Consumer advocacy organizations today welcomed the decision by the Food and Drug Administration (FDA) to reject a bid by the Corn Refiners Association (CRA) to change the name of High Fructose Corn Syrup (HFCS) to “corn sugar.”
“This is an important victory as it upholds the principle of ‘truth in labeling’ for consumers,” said Sally Greenberg, Executive Director of the National Consumers League (NCL). “We applaud the FDA for acting as the ‘cop on the beat’ to ensure consumers aren’t misled by changing the name of High Fructose Corn Syrup to something it is not.”
The groups—NCL, Consumers Union (CU), Consumer Federation of America (CFA), and Shape Up America! (SUA)—signed a letter to FDA Commissioner Margaret Hamburg in April of this year asking that the agency reject CRA’s proposed name change.
The consumer letter called on the agency to “promptly deny” the CRA petition to change the name of HFCS and noted that the FDA had received nearly 5,000 comments submitted from the general public opposing the name change, at a ratio of 100:1 and urged the agency to act quickly because “FDA’s failure to promptly deny the CRA petition allows the trade association to continue to run deceptive marketing campaigns calling HFCS ‘corn sugar’ and confuses consumers who wish to avoid the ingredient.”
FDA rejected the CRA petition in a letter to the trade association made public yesterday stating that “we conclude that your petition does not provide sufficient grounds for the agency to authorize ‘corn sugar’ as an alternate common or usual name for HFCS.”
The FDA letter further stated, “The use of the term ‘sugar’ to describe HFCS, a product that is a syrup, would not accurately identify or describe the basic nature of the food or its characterizing properties.
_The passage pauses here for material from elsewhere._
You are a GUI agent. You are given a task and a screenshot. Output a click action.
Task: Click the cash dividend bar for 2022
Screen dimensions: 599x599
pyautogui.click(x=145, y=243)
As such, using the term ’sugar’ would not be consistent with the general principles governing common or usual names.”
CRA’s petition, filed in 2010, asked the FDA to do several things, including amend the generally recognized as safe (GRAS) status of HFCS to designate “corn sugar” as an alternate name for the product.
“We agree with the agency’s assessment that changing the name of HFCS to ‘corn sugar’ would not accurately reflect the product’s composition and would mislead consumers,” said Urvashi Rangan, Director of Consumer Safety and Sustainability at Consumers Union. “Traditional sugar and HFCS are distinct and very different products.”
“Thousands of consumers wrote to the FDA urging the agency to deny the petition,” said Chris Waldrop, Director of the Food Policy Institute at Consumer Federation of America. “FDA’s decision preserves information on the ingredient label that consumers want to know.”
“Honest labeling is an essential part of reducing diet-related illnesses and diseases,” added Barbara J. Moore, President and CEO of Shape Up America! “We congratulate FDA for making a decision that serves to protect consumers.”